* Passage shown:
........
Buck is a story of surviving and thriving with passion, compassion, wit, and style... Yes, MK Asante, please continue to live, to accept your liberation, to accept how valuable you are to your country and admit that you are very necessary to us all.

NPR reported:

In America, we have a tradition of black writers whose autobiographies and memoirs come to define an era. ...Buck may be this generation's story.

The Los Angeles Times wrote:

Frequently brilliant and always engaging ... It takes great skill to render the wide variety of characters, male and female, young and old, that populate a memoir like Buck. Asante [is] at his best when he sets out into the city of Philadelphia itself. In fact, that city is the true star of this book. Philly’s skateboarders, its street-corner philosophers and its tattoo artists are all brought vividly to life here. ... Asante’s memoir will find an eager readership, especially among young people searching in books for the kind of understanding and meaning that eludes them in their real-life relationships. ... A powerful and captivating book.”
........
* Data items:
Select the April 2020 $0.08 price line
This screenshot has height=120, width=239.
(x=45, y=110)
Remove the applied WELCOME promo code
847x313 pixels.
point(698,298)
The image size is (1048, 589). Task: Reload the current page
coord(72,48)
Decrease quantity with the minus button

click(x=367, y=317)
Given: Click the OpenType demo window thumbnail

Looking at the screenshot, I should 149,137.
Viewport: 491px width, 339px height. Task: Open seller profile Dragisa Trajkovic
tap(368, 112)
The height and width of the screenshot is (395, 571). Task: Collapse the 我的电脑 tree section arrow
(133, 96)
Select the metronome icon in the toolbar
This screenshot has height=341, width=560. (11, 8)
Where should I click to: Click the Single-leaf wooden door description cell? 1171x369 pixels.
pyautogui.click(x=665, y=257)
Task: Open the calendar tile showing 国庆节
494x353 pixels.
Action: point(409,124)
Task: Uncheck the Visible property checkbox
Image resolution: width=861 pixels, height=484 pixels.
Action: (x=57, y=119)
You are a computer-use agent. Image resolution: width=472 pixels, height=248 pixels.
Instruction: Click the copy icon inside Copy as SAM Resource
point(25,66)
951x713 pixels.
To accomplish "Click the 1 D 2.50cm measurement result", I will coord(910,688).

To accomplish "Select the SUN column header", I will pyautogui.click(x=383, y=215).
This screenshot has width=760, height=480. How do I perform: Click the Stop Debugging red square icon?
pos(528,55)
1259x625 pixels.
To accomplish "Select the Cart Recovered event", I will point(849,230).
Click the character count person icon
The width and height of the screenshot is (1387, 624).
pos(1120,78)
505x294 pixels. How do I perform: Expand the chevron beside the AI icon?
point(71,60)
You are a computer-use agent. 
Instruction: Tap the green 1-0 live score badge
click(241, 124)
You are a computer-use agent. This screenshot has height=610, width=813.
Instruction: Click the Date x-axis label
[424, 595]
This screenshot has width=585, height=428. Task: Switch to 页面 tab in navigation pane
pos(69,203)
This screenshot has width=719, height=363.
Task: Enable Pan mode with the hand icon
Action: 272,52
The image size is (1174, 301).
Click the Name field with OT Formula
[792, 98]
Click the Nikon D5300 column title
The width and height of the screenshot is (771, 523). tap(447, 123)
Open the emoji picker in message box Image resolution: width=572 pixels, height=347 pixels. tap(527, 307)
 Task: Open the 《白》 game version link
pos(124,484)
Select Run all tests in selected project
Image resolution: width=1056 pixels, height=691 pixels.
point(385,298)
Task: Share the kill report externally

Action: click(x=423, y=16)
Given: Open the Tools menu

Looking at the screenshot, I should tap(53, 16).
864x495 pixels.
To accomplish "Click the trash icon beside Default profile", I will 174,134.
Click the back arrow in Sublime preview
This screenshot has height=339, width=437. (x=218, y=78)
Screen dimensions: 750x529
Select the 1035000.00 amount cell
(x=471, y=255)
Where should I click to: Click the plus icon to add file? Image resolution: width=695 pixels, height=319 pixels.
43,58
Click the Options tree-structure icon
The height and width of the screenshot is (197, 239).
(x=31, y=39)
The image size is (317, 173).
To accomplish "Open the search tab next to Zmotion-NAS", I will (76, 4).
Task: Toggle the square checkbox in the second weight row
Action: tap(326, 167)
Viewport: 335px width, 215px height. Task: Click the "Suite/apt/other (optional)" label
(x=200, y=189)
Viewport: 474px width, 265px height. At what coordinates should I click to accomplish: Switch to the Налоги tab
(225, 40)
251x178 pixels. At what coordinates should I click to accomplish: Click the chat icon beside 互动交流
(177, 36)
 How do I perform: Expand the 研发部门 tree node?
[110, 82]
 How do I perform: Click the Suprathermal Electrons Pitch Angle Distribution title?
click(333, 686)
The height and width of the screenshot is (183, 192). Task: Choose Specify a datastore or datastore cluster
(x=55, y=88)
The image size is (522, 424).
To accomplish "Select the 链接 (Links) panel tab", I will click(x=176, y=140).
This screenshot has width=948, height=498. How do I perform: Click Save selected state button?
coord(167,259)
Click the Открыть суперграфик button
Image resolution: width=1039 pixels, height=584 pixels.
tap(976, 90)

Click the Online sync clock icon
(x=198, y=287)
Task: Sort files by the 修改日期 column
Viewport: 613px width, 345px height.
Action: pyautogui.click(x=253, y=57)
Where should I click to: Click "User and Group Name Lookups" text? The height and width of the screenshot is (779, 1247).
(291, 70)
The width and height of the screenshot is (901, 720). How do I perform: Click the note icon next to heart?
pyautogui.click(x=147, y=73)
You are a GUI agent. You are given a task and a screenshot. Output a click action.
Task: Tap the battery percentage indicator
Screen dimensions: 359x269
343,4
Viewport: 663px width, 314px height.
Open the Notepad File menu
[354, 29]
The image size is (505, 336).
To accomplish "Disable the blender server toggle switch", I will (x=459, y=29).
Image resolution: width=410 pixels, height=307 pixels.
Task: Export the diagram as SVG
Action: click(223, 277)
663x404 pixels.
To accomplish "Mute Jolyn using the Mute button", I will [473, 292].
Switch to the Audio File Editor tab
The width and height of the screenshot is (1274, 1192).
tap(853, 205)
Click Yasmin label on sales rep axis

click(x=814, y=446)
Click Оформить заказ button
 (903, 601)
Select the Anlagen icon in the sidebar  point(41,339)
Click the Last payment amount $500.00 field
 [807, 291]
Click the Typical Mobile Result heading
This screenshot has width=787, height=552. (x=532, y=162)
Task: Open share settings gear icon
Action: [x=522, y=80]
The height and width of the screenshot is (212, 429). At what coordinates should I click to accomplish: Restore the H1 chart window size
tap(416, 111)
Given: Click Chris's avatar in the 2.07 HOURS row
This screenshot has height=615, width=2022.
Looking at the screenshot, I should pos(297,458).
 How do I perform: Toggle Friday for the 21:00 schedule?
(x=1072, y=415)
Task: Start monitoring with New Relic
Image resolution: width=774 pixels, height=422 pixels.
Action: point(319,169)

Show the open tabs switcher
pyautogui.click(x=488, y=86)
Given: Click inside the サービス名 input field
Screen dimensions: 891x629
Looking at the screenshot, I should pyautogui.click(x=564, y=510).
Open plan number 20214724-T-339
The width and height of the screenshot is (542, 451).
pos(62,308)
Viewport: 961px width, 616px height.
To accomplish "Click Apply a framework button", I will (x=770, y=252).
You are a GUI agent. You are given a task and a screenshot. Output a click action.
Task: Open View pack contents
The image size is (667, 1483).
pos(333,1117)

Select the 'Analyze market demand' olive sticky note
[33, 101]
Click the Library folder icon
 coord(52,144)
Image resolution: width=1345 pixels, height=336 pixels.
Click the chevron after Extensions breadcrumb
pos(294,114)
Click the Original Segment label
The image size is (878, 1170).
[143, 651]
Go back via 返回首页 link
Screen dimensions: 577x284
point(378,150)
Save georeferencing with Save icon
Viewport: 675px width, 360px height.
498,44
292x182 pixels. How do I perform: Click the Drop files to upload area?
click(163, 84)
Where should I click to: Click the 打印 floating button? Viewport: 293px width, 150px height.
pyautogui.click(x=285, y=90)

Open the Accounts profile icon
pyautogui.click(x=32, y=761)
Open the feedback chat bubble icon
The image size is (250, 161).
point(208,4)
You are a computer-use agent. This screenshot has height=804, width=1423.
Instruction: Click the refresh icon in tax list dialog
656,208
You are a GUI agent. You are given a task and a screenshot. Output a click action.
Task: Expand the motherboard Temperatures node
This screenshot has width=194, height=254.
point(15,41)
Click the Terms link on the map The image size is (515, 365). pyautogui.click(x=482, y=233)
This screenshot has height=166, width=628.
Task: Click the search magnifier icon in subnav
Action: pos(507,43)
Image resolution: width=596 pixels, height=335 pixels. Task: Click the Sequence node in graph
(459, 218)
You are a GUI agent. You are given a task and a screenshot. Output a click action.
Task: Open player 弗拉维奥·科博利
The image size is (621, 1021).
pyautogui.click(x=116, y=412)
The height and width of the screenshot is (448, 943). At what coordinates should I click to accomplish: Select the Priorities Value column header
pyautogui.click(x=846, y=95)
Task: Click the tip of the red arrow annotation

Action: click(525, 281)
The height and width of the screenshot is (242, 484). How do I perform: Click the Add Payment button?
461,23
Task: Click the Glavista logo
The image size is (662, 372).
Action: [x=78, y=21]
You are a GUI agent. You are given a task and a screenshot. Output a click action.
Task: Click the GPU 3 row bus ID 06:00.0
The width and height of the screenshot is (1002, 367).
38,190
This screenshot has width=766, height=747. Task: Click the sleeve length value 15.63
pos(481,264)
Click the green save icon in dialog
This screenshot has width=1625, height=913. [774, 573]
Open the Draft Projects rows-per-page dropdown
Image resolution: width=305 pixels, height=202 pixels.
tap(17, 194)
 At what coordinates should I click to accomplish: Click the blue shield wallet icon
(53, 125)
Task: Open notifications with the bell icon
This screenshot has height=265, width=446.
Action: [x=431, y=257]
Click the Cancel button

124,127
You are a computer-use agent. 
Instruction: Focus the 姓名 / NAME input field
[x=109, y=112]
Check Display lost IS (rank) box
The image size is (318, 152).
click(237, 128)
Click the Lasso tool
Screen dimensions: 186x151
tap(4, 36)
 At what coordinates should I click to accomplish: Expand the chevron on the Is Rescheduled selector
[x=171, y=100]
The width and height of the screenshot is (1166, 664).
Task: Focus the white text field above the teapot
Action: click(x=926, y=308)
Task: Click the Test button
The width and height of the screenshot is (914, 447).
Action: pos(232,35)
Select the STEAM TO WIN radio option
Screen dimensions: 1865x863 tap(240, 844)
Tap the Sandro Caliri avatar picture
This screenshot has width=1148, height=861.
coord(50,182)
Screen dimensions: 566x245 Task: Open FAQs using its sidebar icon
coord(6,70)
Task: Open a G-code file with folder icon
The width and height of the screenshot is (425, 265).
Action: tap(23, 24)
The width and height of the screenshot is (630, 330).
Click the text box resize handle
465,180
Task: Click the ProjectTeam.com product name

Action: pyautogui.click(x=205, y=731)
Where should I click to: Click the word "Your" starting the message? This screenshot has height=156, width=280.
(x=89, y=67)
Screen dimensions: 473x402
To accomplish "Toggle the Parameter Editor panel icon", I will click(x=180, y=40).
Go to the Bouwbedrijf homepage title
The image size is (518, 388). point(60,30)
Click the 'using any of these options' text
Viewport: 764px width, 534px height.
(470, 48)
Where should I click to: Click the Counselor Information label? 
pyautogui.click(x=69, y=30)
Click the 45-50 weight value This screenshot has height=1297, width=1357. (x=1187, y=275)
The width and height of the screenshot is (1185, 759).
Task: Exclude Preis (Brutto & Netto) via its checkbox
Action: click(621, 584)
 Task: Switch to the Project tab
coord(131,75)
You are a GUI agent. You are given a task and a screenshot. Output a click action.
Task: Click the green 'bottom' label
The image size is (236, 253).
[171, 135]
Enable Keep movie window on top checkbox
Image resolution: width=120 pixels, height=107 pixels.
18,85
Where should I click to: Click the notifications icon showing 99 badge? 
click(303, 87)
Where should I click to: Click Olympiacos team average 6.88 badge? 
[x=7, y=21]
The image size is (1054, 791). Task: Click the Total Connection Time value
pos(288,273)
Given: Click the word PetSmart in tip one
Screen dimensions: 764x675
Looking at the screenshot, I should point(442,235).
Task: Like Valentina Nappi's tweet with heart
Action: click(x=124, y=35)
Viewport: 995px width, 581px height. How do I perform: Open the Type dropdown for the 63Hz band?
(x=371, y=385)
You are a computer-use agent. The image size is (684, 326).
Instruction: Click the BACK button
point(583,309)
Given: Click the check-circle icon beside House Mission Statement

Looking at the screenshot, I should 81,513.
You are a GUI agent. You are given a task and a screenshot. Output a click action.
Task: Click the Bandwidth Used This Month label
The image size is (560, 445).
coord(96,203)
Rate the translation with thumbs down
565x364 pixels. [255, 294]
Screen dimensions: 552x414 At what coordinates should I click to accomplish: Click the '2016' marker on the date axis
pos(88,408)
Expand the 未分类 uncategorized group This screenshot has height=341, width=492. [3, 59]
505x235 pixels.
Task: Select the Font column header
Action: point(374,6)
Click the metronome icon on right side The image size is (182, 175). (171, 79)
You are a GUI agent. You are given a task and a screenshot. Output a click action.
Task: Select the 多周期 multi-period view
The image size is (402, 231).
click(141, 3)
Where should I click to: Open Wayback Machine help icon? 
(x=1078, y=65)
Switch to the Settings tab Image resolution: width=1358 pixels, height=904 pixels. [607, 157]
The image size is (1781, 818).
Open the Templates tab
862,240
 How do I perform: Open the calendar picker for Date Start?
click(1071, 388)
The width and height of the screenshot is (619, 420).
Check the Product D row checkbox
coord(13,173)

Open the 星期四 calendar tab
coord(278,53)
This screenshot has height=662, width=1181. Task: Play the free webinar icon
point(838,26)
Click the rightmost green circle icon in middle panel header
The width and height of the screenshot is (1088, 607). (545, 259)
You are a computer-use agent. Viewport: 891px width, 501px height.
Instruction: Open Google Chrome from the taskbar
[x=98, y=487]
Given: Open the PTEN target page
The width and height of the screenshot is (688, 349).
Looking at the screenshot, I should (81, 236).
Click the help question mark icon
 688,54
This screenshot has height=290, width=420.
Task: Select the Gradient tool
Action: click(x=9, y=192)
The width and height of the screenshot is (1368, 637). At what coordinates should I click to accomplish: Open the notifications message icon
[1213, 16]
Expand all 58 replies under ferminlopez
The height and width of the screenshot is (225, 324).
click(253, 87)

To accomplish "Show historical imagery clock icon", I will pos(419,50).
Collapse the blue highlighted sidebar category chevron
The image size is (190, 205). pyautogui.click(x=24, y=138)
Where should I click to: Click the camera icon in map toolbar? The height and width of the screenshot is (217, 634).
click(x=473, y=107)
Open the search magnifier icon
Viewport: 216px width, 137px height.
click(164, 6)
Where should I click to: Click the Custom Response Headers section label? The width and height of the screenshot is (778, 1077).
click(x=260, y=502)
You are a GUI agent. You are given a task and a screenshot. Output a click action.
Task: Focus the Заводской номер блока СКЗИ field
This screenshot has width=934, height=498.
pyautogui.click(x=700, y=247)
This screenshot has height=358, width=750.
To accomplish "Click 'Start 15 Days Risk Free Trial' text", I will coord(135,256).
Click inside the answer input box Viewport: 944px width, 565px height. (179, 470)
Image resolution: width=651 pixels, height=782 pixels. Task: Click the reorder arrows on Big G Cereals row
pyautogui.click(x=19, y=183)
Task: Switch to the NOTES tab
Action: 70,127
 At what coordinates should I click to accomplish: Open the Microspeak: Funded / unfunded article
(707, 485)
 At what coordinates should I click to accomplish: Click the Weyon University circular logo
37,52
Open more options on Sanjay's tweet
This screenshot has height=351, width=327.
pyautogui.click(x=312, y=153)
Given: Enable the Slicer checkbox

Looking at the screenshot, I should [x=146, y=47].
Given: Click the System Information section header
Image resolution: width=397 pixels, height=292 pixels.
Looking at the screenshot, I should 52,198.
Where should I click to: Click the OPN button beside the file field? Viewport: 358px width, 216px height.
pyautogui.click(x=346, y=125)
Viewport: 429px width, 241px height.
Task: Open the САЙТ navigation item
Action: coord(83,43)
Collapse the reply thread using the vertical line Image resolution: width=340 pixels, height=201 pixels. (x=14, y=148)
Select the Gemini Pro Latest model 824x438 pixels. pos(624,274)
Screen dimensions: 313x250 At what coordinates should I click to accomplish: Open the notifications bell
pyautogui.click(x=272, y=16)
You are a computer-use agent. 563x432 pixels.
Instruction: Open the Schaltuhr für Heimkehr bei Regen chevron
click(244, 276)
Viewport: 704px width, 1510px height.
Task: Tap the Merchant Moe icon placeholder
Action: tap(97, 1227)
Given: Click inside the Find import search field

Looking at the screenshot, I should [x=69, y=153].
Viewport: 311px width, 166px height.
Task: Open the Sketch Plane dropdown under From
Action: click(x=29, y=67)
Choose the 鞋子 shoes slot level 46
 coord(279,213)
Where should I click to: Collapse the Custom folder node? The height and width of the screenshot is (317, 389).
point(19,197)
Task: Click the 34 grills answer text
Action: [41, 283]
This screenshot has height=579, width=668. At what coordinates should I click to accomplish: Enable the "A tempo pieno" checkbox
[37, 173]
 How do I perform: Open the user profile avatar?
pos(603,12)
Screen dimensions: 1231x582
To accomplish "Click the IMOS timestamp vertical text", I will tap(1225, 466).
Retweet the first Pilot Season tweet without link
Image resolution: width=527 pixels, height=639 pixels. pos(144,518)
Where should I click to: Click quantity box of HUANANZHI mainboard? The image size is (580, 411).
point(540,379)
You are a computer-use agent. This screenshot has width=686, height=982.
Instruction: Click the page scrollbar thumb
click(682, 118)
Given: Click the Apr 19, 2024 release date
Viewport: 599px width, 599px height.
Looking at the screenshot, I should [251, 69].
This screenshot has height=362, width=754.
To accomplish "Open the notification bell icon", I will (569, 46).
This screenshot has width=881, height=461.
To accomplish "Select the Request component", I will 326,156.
........
* Work request 1: Please write out the part of the review excerpts about Buck that opens with the words containing "Buck is a story" and closes with "necessary to us all.".
* Work request 2: In the review excerpts about Buck, what does the Los Angeles Times call the true star of the book?

* Response area 1:
Buck is a story of surviving and thriving with passion, compassion, wit, and style... Yes, MK Asante, please continue to live, to accept your liberation, to accept how valuable you are to your country and admit that you are very necessary to us all.

* Response area 2: The city of Philadelphia.